The limitations of this study were (1) the reliability, validity, and cost-effectiveness of RCA applied to patient safety were not explored; (2) cultural effects (e.g., errors which are not serious may tend to be unreported due to fear of punishment, especially for Chinese); (3) no comparisons were made of the effectiveness of RCA with other methods, such as Failure Mode and Effects Analysis, which seek to detect, assess, and prevent errors that have not yet happened, or Seniors Falls Investigative Methodology, which was specific for falls among the elderly; and (4) the number and rate of falls listed was low. Our study did not involve more quantitative and statistic evaluation. In further research, extensive fall accidents may be collected. Not only those receiving rehabilitation treatment were included, but also fall accidents at home and inpatient setting. It will provide more power calculation and statistics.
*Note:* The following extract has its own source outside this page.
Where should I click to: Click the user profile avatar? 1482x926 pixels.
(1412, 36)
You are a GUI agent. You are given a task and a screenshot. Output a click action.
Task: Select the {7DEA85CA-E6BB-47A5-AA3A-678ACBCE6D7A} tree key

RCA integrates the insights from every professional domain, facilitating a cooperative relationship among all the direct or indirect personnel who take care of patients including physicians, nurses, administrators, medical implementers, and administrative personnel. Through observation and analysis, the causes of incidents can be discovered and eliminated to prevent recurrence effectively. Meanwhile, patients and their family members are also taught to be alert for dangerous incidents. This is the first comprehensive study applying RCA to clinical rehabilitation treatments in Taiwan. The results have shown that, although the application of RCA was unable to completely prevent falls, the incidence of falls could be reduced. Many complications resulting from falls can also be reduced, and unnecessary medical expenses and burdens can be prevented. Therefore, it is worthwhile promoting application of RCA to clinical rehabilitation treatment to improve patient safety and enhance treatment quality in the future.